Here, the job is to give back every entry below unchanged, omitting pictures.

........

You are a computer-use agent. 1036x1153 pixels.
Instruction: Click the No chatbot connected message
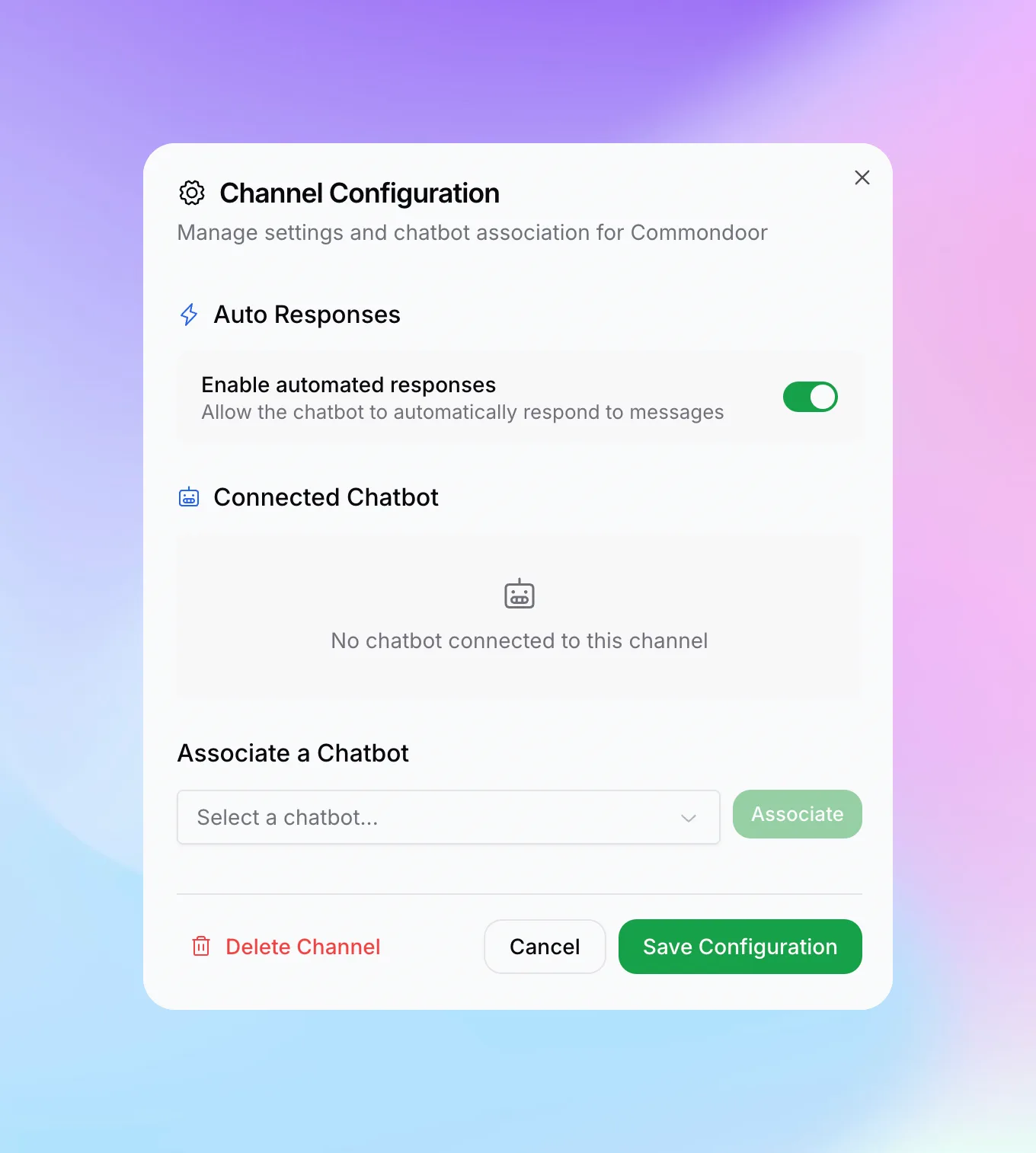tap(519, 640)
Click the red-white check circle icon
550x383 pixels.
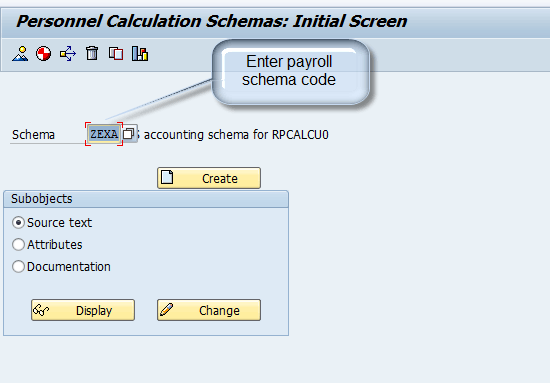43,54
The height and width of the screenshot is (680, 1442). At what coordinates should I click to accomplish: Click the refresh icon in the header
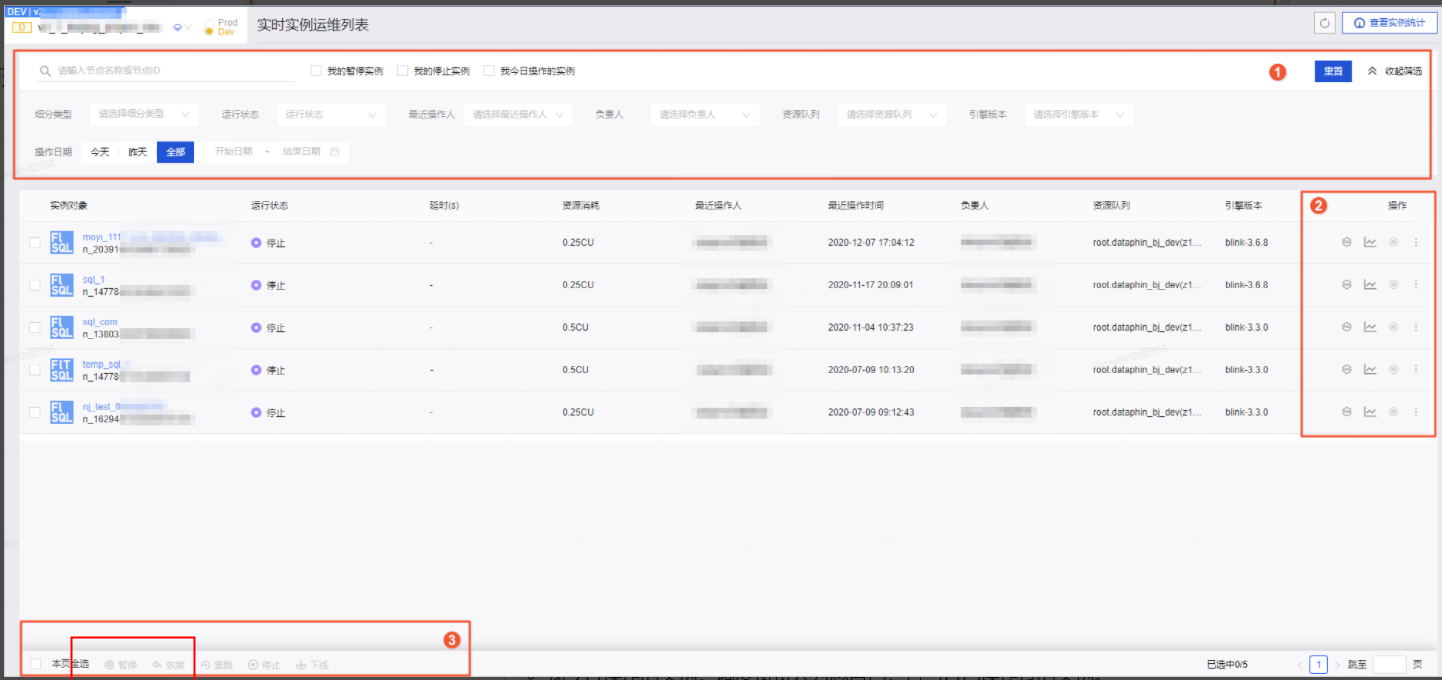[1325, 23]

........

=== SOLVED PROBLEM ===
You are a computer-use agent. 1036x1153 pixels.
Instruction: Click the No chatbot connected message
tap(519, 640)
Click the red-white check circle icon
550x383 pixels.
43,54
The height and width of the screenshot is (680, 1442). At what coordinates should I click to accomplish: Click the refresh icon in the header
[1325, 23]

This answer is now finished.